Supplied records:
Content starts
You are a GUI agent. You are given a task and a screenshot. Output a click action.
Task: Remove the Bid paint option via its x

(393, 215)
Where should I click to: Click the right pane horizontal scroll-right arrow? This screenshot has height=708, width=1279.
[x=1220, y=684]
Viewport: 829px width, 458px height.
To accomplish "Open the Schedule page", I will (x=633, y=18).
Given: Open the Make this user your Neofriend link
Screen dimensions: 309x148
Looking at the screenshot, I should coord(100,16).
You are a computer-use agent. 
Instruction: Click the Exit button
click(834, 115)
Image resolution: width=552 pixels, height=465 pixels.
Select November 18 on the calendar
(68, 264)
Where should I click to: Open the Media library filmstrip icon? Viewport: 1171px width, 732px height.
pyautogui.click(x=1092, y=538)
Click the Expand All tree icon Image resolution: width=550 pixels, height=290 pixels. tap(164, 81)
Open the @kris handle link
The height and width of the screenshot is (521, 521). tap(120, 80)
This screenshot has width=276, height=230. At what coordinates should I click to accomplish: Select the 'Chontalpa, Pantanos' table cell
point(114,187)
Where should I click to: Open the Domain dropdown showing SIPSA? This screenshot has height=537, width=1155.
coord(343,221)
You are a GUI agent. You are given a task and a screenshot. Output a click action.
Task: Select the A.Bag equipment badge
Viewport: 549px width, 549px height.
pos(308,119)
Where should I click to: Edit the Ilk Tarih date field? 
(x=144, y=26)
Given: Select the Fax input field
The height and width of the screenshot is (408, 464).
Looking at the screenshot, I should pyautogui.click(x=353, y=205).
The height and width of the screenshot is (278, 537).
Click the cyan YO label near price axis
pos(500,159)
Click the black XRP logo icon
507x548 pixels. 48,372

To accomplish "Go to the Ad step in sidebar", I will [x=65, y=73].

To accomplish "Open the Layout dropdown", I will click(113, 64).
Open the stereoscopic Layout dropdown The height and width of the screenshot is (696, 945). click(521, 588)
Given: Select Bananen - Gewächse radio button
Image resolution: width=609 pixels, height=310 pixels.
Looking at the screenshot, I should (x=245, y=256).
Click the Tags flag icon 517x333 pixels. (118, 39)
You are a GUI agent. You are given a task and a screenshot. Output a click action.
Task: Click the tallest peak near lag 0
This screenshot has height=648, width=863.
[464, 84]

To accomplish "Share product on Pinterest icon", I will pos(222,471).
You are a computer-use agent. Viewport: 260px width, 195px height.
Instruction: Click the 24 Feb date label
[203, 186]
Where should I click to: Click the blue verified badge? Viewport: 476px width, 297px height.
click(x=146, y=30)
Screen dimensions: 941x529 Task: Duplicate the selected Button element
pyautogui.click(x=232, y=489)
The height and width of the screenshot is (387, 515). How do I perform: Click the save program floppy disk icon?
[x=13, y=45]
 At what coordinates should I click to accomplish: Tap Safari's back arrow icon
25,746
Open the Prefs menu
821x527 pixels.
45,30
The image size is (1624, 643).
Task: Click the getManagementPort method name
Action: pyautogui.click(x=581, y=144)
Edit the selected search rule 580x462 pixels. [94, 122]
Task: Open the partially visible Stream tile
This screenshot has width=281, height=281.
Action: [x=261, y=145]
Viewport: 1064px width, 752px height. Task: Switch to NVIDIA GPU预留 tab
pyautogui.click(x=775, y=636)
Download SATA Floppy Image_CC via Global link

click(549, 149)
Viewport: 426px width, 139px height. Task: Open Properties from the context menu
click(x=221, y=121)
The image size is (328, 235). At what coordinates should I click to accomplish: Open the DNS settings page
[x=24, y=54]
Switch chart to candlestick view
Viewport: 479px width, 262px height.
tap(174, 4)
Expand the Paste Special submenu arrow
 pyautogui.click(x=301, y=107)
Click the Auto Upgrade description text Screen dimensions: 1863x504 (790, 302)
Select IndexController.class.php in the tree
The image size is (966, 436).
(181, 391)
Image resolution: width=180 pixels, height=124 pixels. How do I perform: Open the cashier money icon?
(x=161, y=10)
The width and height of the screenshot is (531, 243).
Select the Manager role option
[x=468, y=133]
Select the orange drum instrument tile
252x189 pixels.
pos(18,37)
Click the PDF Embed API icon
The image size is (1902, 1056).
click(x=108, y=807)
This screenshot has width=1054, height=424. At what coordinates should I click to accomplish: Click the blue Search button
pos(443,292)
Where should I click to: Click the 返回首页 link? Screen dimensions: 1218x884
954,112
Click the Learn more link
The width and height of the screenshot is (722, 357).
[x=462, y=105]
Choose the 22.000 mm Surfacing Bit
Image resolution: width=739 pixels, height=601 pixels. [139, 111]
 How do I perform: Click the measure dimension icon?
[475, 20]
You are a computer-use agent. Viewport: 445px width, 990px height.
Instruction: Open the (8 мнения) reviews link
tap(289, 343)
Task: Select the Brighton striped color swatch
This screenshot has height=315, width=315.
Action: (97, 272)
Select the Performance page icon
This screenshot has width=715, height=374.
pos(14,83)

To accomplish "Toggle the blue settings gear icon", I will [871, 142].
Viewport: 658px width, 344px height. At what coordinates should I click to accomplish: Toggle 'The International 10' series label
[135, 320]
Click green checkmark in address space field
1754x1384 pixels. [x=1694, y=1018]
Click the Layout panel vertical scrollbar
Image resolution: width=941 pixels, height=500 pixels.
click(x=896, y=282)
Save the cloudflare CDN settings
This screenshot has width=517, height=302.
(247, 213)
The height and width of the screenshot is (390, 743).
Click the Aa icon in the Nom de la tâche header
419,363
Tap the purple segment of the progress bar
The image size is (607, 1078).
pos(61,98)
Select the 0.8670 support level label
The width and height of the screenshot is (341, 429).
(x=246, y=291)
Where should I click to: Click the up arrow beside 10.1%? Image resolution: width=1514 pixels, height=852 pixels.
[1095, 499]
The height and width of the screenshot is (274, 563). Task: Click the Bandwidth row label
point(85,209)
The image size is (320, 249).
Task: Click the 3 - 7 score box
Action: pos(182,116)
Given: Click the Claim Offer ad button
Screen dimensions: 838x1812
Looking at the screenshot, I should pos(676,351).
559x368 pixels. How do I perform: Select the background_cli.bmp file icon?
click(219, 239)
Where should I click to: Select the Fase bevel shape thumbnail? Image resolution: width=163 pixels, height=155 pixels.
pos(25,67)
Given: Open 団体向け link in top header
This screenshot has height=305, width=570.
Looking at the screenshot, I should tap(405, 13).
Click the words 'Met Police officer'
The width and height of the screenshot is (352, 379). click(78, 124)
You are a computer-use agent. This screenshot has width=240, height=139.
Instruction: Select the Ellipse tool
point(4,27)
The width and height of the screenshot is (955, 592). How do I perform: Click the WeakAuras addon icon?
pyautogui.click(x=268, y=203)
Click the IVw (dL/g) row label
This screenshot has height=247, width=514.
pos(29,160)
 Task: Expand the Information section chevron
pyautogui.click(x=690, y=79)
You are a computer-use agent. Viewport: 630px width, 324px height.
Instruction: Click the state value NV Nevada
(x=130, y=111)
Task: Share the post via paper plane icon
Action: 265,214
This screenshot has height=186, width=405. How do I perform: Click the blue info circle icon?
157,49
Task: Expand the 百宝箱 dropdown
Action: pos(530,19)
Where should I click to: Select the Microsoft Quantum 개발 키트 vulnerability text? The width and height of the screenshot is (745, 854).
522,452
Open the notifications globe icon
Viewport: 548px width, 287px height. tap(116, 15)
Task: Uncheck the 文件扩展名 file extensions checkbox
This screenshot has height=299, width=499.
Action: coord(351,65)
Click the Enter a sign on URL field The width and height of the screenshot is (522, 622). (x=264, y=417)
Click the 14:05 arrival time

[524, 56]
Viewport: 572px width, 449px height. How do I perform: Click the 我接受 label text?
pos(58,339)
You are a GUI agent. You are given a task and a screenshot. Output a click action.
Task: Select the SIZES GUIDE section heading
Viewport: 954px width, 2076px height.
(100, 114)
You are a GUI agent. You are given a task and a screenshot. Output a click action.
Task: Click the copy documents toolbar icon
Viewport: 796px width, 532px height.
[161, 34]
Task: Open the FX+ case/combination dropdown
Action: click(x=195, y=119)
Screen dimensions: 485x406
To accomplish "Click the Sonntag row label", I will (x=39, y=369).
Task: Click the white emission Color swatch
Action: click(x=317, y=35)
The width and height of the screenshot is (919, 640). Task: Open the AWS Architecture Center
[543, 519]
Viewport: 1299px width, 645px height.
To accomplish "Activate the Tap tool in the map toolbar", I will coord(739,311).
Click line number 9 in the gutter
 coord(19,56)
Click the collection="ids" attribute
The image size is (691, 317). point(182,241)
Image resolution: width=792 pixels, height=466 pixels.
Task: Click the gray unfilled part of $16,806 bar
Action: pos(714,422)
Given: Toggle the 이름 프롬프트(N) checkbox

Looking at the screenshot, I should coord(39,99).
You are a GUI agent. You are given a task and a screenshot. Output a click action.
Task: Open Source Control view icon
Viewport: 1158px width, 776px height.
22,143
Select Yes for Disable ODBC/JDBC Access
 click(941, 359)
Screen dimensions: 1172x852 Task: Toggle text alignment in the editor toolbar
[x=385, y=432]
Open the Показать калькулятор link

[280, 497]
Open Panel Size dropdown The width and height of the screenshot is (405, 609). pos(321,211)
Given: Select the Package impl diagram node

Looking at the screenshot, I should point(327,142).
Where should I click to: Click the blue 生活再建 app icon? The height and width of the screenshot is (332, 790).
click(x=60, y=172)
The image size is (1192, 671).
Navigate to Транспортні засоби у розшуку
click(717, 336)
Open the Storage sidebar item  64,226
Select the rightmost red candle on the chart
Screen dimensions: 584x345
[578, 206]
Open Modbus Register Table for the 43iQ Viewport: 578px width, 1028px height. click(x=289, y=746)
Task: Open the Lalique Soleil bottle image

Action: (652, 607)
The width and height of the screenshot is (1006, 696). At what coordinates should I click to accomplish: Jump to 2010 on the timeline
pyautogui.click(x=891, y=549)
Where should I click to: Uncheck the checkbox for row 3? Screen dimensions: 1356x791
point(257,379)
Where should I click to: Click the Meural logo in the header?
Content ends
Work to complete:
Every line above from the line with "Task: Uncheck the" to the line with "Screen dimensions: 485x406", both included, must be reproduced exactly, and no other line may appear.

Your solution:
Task: Uncheck the 文件扩展名 file extensions checkbox
This screenshot has height=299, width=499.
Action: coord(351,65)
Click the Enter a sign on URL field The width and height of the screenshot is (522, 622). (x=264, y=417)
Click the 14:05 arrival time

[524, 56]
Viewport: 572px width, 449px height. How do I perform: Click the 我接受 label text?
pos(58,339)
You are a GUI agent. You are given a task and a screenshot. Output a click action.
Task: Select the SIZES GUIDE section heading
Viewport: 954px width, 2076px height.
(100, 114)
You are a GUI agent. You are given a task and a screenshot. Output a click action.
Task: Click the copy documents toolbar icon
Viewport: 796px width, 532px height.
[161, 34]
Task: Open the FX+ case/combination dropdown
Action: click(x=195, y=119)
Screen dimensions: 485x406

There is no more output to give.